Raccontare la parabola di Bowie è impresa impossibile in poche righe, così come passare in rassegna gli innumerevoli panni che ha vestito a partire dall’incontro con il coreografo, attore, ballerino e mimo Lindsay Kemp che per Bowie curò la messa in scena degli spettacoli The rise and fall of Ziggy Stardust and the Spiders from Mars e che ne segnò profondamente il modo di essere e di esprimersi, tanto da considerarlo un proprio allievo. Negli decenni successivi la stella di Bowie non ha accennato a diminuire la sua brillantezza. Ha attraversato epoche e stili mantenendo la sua inconfondibile identità e la sua comunicativa originale e immediatamente riconoscibile.
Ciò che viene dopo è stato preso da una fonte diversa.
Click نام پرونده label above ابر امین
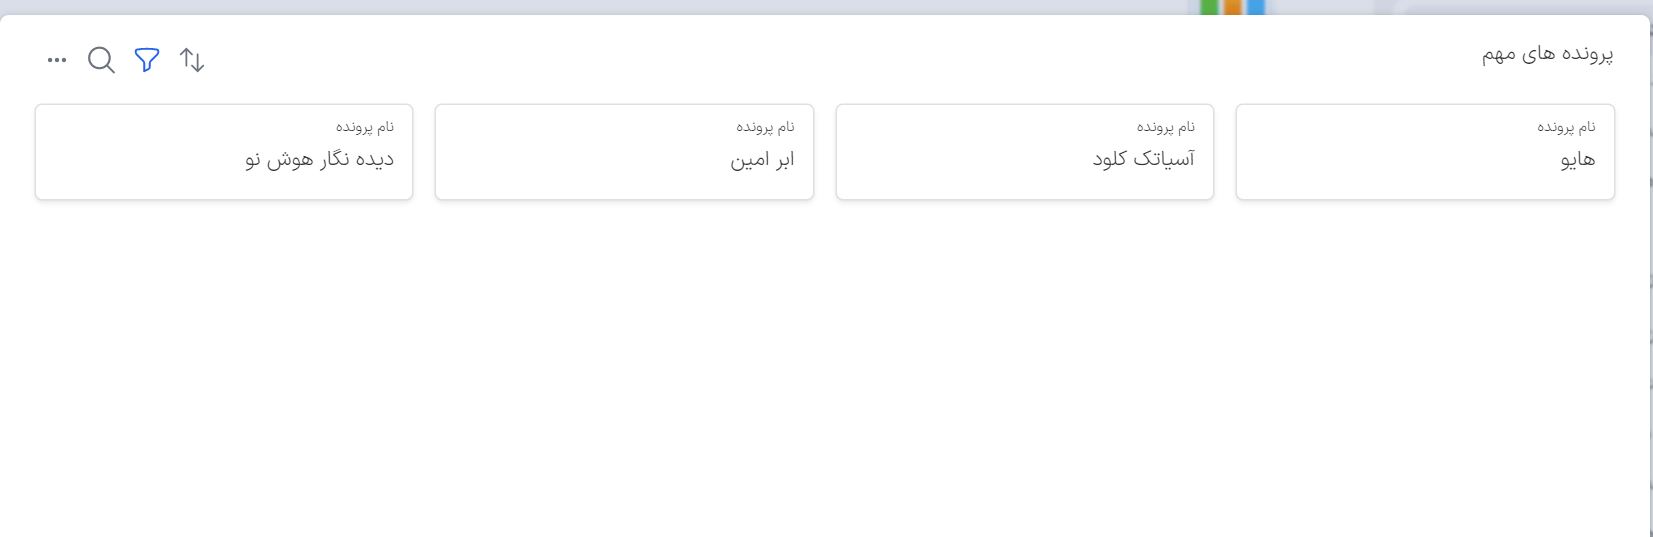 coord(765,127)
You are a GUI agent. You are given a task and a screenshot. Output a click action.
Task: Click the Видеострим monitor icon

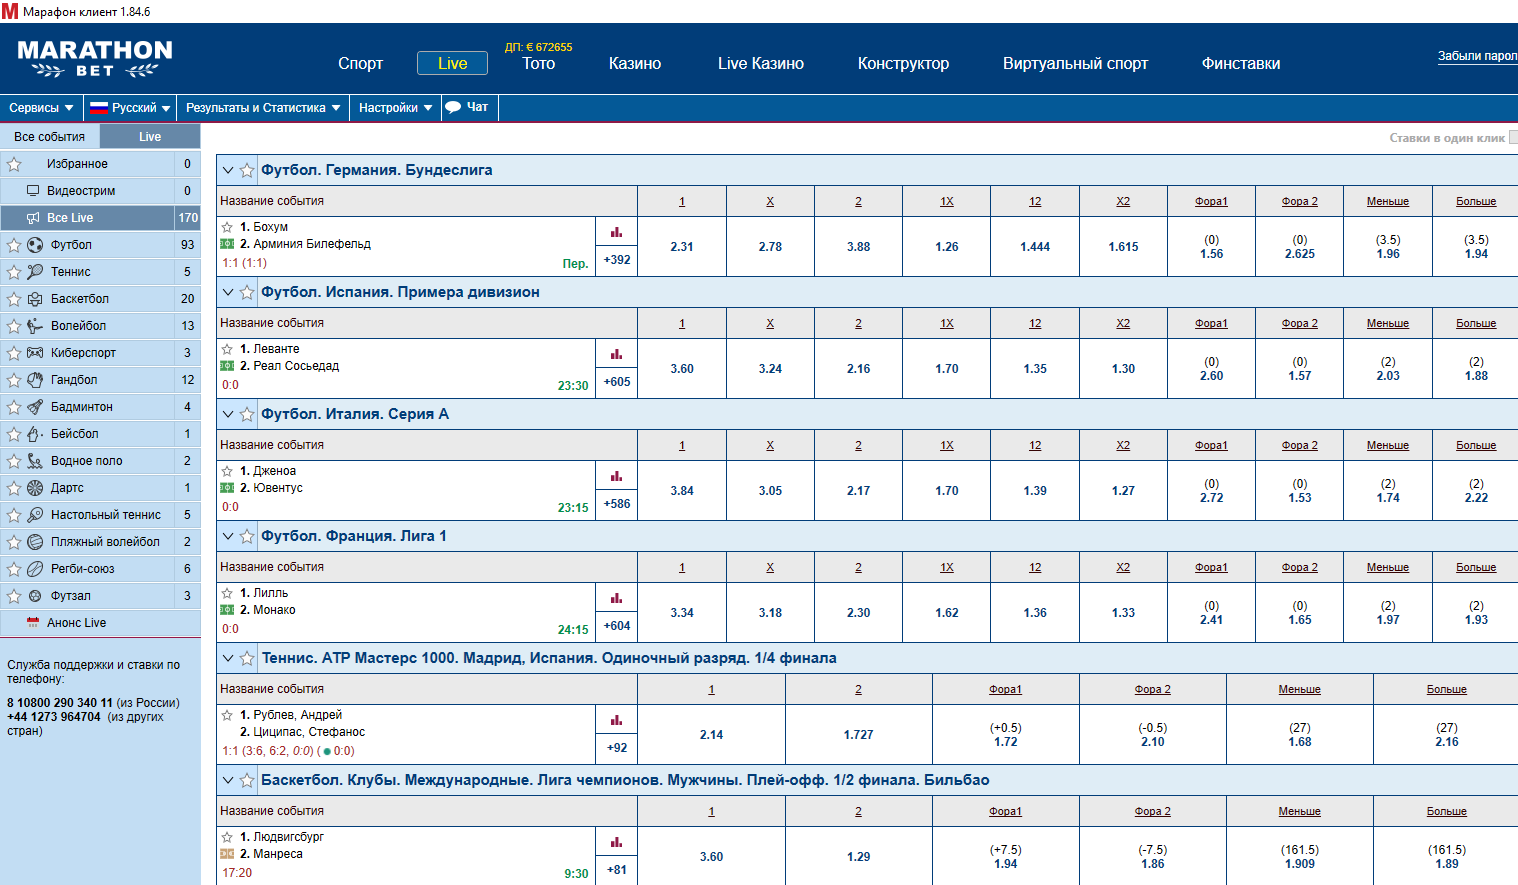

Bowie era Bowie, a prescindere dal tempo che passava. Poi, un po’ improvvisa un po’ temuta, la notizia della sua morte, divulgata attraverso i canali social ufficiali dall’artista e confermata dal figlio con poche e sofferte parole. Ora resterà il ricordo, un po’ struggente e malinconico. E la sua straordinaria musica. Addio, David. E salutaci le stelle.

Anna Invernizzi

Classe 1972, cinque figli e una vita intensa. Laureata in Economia, impiegata, scrivo per passione su tutto quello che mi interessa. In particolare creo contenuti a tema cucina e lifestyle.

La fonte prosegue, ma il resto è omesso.